On Monday NPR’s Marketplace shared a tale of woe that Uber has created for the hard-working blue collar men who own taxicab medallions in New York City, thereby illustrating once and for all that in today’s liberal zeitgeist, the enemy of my enemy is my friend.
In a normal world, public radio’s reflexive liberalism would greatly object to the system of taxicab medallions: A few decades ago New York City set a cap for the number of drivers and gave each driver at that time a medallion that must be displayed on the cab itself to be legal. Because demand for cabs went up over the last four decades, the medallions became more valuable. For those drivers who received theirs at the start the medallion became a wonderful gift and those that sold it did quite well. A few years ago the price of a medallion exceeded $1 million.
However, an increase in medallion value does nothing to help most drivers today, who cannot afford to buy one at any price. Instead, investment companies own most medallions, which bought them from retiring cab drivers through the years and saw them as a safe investment. And they were, at least until Uber came along. Most drivers rent a medallion from the investment company, and pay a good portion of what they earn to the company.
Normally, public radio would object to the exploitation of working class men, especially when it’s been aided and abetted by the government, but when Uber is involved all bets are off. Uber has dramatically reduced the value of these medallions, since people can drive with Uber (or its competitor, Lyft) without a medallion. The barriers to becoming a driver are now almost nonexistent–no more than the price of a car. Taxicabs have lost their effective monopoly, and consumers have gained as a result.

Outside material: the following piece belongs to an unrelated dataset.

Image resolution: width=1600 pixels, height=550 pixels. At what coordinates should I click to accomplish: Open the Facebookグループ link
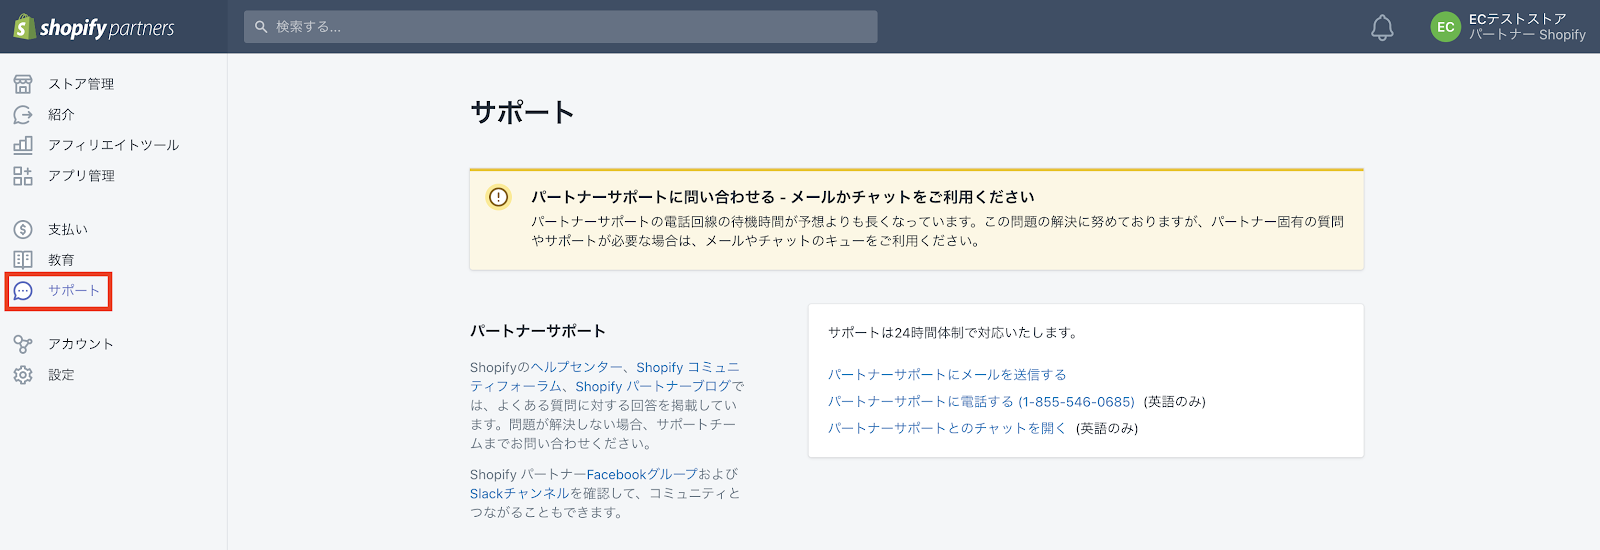coord(641,475)
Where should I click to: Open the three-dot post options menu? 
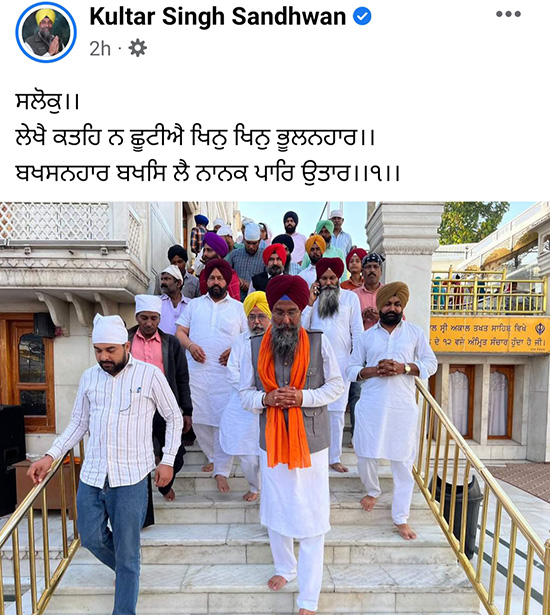[x=508, y=14]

But that doesn’t matter here, as the liberal narrative is that these entities (and somehow not the investment companies that own medallions) are exploitative because they don’t make their drivers actual employees; they are categorized as independent contractors, as are most cabbies. What’s more, they don’t give them health insurance or a pension. Also, the person who runs Uber is apparently isn’t the nicest guy, and–most egregiously–Uber did not recognize an impromptu taxi strike at JFK airport called to protest Donald Trump’s immigration policies in January, so there’s a suspicion that the company might not be reliably Democratic.
As a result, NPR, the New York Times, and the rest of Big Media has lit into Uber every chance it gets, and Lyft for good measure.

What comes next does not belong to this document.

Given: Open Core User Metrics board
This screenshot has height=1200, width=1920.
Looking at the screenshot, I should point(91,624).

Consistency is the hobgoblin of little minds, of course, but I remain mystified that any media program focused on economics would lament the decline of the taxicab medallion system in New York, which hurt customers, taxi drivers and even the environment (as more people had to own cars in that inefficient system) with the only beneficiaries being the taxi fleets and investment companies that owned the medallions.
It’s also worth remarking that the left has heretofore–and correctly– complained in the past that the traditional cab system serves New York’s outer boroughs quite poorly, and that’s where lower income people tend to live.
Marketplace apparently mourns such an archaic, inefficient, and in-egalitarian system and went to great lengths to find a couple of sympathetic victims to protest a technological change that has otherwise greatly improved the lives of urban denizens just goes to show that the status quo is always difficult to change. And that too many entities base their position on any topic based on the opposition.